I can't seem to understand why I can't get all of the data between two tags after four hours, thing is 3 of them are returned but the 4th isn't (35 drops li).
$ string = '<ul>
<li>
<strong>½ cup</strong> white wine </li>
<li>
<strong>½ cup</strong> extra virgin olive oil</li>
<li>
<strong>35 drops</strong> of water
</li>
<li>
<strong>½ cup</strong> golden flaky raspberries</li>
</ul>
';
preg_match_all("/<li>\n<strong>(.*?)<\/strong>(.*?)<\/li>/", $string, $matched);
This is the result that I'm getting:
0 => array(3
0 => <li>
<strong>½ cup</strong> white wine vinegar</li>
1 => <li>
<strong>½ cup</strong> extra virgin olive oil</li>
2 => <li>
<strong>½ cup</strong> golden raspberries</li>
)
1 => array(3
0 => ½ cup
1 => ½ cup
2 => ½ cup
)
2 => array(3
0 => white wine vinegar
1 => extra virgin olive oil
2 => golden raspberries
)
)
All I'm trying to retrieve is everything inside the strong tags, and everything outside of the strong tag like it is in array 1 and 2.

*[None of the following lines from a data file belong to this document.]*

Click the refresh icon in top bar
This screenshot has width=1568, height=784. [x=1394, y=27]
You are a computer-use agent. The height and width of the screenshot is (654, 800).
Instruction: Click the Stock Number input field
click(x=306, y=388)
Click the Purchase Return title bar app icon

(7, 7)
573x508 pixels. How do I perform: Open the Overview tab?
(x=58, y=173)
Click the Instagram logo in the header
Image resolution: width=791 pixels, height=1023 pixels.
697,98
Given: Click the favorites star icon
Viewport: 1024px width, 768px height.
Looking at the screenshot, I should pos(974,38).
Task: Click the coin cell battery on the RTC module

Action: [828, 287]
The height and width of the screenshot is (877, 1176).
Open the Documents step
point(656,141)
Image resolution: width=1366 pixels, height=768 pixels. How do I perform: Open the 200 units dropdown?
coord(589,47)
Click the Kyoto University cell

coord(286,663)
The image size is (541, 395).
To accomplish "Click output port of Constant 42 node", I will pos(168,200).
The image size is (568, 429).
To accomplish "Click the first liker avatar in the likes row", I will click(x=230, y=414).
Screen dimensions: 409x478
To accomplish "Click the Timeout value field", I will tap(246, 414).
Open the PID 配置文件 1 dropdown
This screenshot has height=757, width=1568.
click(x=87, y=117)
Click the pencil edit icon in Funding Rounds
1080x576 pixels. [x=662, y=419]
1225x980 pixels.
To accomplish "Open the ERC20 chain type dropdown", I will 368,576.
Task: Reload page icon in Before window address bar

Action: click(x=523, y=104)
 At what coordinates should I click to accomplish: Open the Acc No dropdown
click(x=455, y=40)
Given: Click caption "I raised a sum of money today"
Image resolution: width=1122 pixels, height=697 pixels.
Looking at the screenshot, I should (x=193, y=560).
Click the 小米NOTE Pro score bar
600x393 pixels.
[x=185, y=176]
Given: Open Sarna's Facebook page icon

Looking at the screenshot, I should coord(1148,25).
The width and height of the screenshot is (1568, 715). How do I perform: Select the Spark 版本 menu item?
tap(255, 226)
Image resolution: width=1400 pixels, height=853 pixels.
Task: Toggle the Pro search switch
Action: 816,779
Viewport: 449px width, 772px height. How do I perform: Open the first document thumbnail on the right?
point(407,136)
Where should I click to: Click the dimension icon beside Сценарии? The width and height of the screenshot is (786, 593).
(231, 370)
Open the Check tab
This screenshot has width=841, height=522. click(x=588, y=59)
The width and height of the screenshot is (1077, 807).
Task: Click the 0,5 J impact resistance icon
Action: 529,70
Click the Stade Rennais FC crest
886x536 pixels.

The closing tag for the 35 drops is on a new line, and your regex is missing that new line:
<li>\n<strong>(.*?)<\/strong>(.*?)\n?<\/li>
^^^
Slightly better would be using negated character class (which would match newlines if needed): [^<]
<li>\n<strong>([^<]*)<\/strong>([^<]*)<\/li>
And even better would be to use an html parser.